Start RECORDED DATA

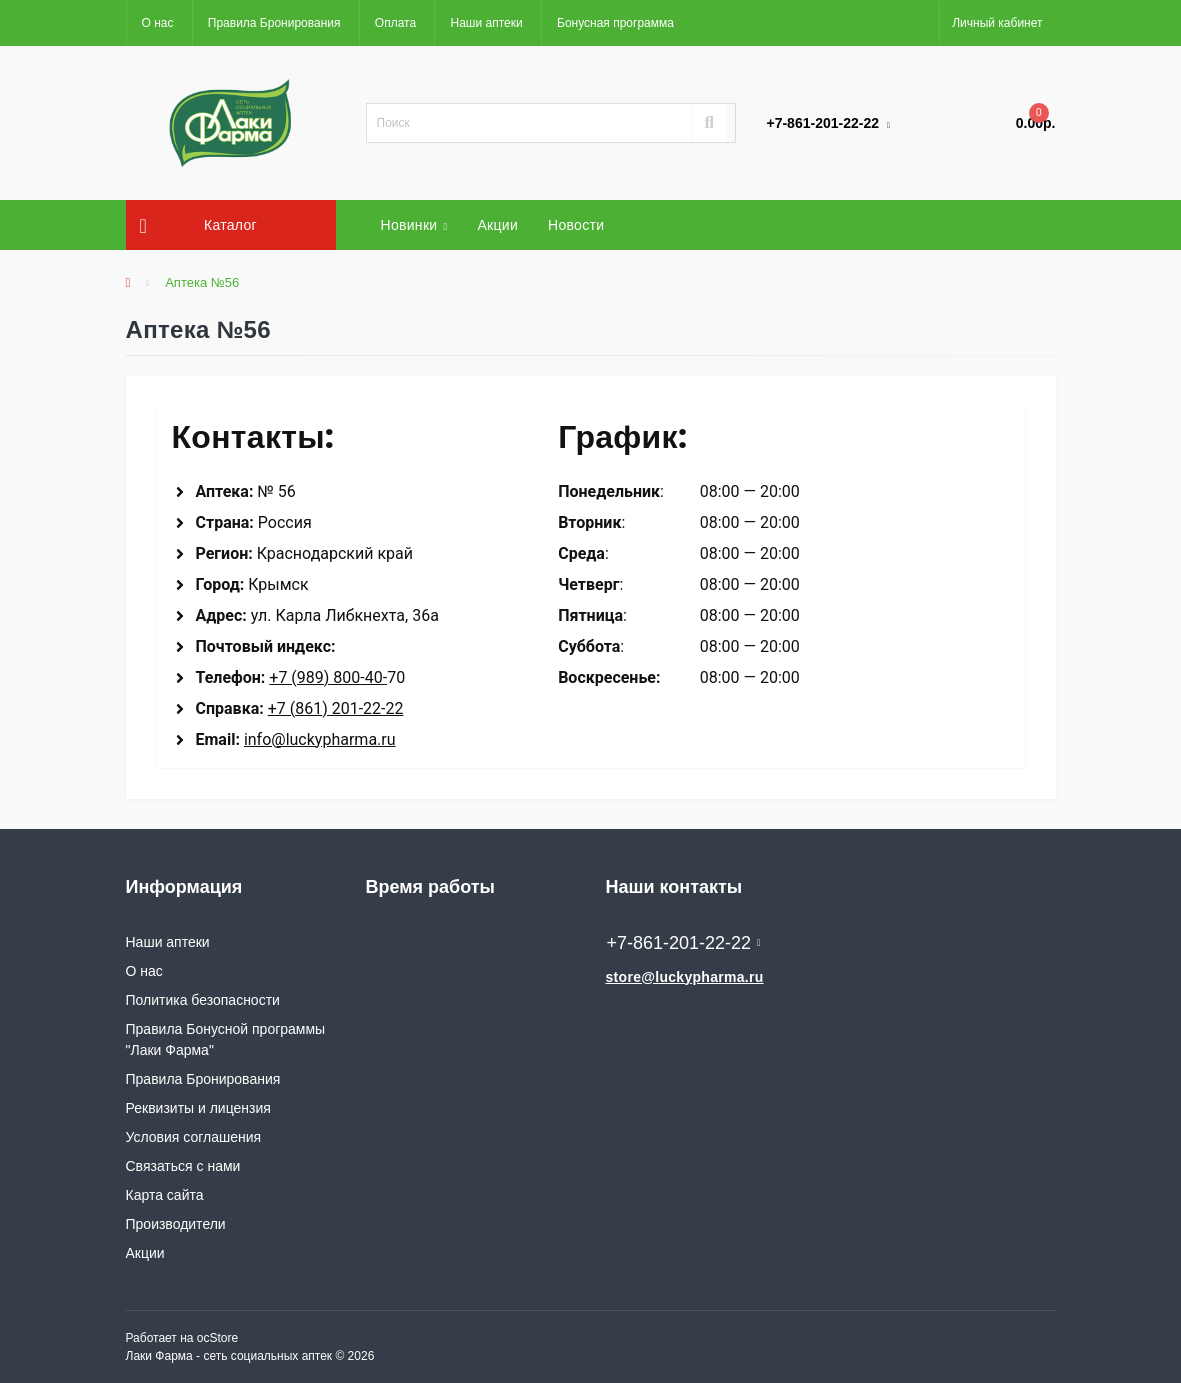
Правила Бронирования (274, 23)
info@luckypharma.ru (320, 739)
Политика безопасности (203, 1000)
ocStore (217, 1338)
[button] (997, 23)
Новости (576, 225)
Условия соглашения (194, 1137)
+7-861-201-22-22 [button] (684, 943)
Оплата (395, 23)
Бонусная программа (615, 23)
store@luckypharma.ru (685, 977)
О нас (158, 23)
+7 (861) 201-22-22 (336, 708)
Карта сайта (165, 1195)
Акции (497, 225)
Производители (176, 1224)
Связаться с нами (183, 1166)
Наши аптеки (486, 23)
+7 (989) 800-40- (328, 677)
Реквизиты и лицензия (198, 1108)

End RECORDED DATA

TASK DETAILS
Can you update the listing above, replacing "ocStore" with "OpenCart", keeping everything else unchanged and leaving out the pictures?

ANSWER TO THIS EXERCISE
Правила Бронирования (274, 23)
info@luckypharma.ru (320, 739)
Политика безопасности (203, 1000)
OpenCart (217, 1338)
[button] (997, 23)
Новости (576, 225)
Условия соглашения (194, 1137)
+7-861-201-22-22 [button] (684, 943)
Оплата (395, 23)
Бонусная программа (615, 23)
store@luckypharma.ru (685, 977)
О нас (158, 23)
+7 (861) 201-22-22 (336, 708)
Карта сайта (165, 1195)
Акции (497, 225)
Производители (176, 1224)
Связаться с нами (183, 1166)
Наши аптеки (486, 23)
+7 (989) 800-40- (328, 677)
Реквизиты и лицензия (198, 1108)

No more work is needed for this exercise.